Personal information
- Full name: Alejandro Javier Larrea Marzol
- Date of birth: 5 December 1966
- Place of birth: Montevideo, Uruguay
- Date of death: 22 August 2026 (aged 59)
- Height: 1.77 m (5 ft 10 in)
- Position: Forward

Senior career*
- Years: Team / Apps / (Gls)
- 1983–1988: Montevideo Wanderers
- 1988–1990: Progreso
- 1990–1991: Sud América
- 1992: Central Español
- 1992–1994: Estudiantes / 35 / (4)
- 1995–1997: Atlético Marte
- 1997: Aurora
- 1997–1999: Deportivo Saprissa
- 1999: Beijing Guoan / 11 / (1)
- 2000–2001: Montevideo Wanderers
- 2001: Guangzhou Geely / 9 / (1)
- 2001: Tianjin Teda / 0 / (0)
- 2001–2002: Montevideo Wanderers
- 2003–2004: Ramonense

International career
- 1992: Uruguay / 2 / (1)

Managerial career
- 2005–2006: Deportivo Saprissa (assistant)
- 2006: Santacruceña
- 2007: Turrialba
- 2007: Guanacasteca
- 2007–2008: Puntarenas
- 2008: Guanacasteca
- 2014: Hebei Zhongji (assistant)
- 2014: Hebei Zhongji (caretaker)
- 2015–2018: Costa Rica (assistant)
- 2019: Puerto Golfito [es]
- 2020–2021: Sacachispas
- 2022: Parque del Plata [es]
- 2024–2025: Progreso (youth)
- 2025: Progreso (interim)
- 2025: Progreso

= Alejandro Larrea =

Uruguayan football player and manager (1966–2026)

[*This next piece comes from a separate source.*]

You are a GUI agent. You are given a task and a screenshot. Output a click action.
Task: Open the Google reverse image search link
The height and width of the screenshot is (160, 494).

Alejandro Javier Larrea Marzol (5 December 1966 – 22 August 2026) was a Uruguayan professional football manager and player who played as a forward.

==Career==
Larrea earned two caps for Uruguay national team in 1992. On 21 June 1992, he made his debut and scored his first goal in a 2–0 win over Australia. He played another match on 4 July 1992 in a 3–1 win over Ecuador.

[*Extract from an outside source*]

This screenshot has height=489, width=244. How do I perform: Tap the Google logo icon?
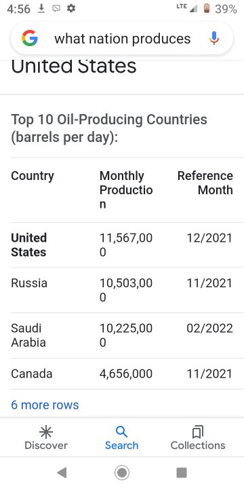click(30, 39)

In July 1999, Larrea transferred to Chinese Jia-A League side Beijing Guoan. On 25 July 1999, he scored his first goal in China in a 3–3 away draw against Shenyang Haishi. He joined Chinese second-tier club Guangzhou Geely in April 2001. On 5 May, he made his debut for Guangzhou and scored his first goal in a 1–1 away draw against Jiangsu Sainty. Larrea joined another Jia-A League club Tianjin Teda, which was then coached by Uruguayan manager Nelson Agresta, on 28 July 2001. He left the club in August, playing just two FA Cup matches for Tianjin in the two legs of the third round of 2001 Chinese FA Cup.

On 23 December 2013, Larrea was appointed the assistant coach of Nelson Agresta for China League One club Hebei Zhongji. He became the caretaker manager of the club for the rest of the season on 11 August 2014 after Agresta was sacked.

On 24 August 2015, Larrea was hired to serve as Óscar Ramírez's assistant in the Costa Rica national football team.

==Death==
Larrea died on 22 August 2026, at the age of 59.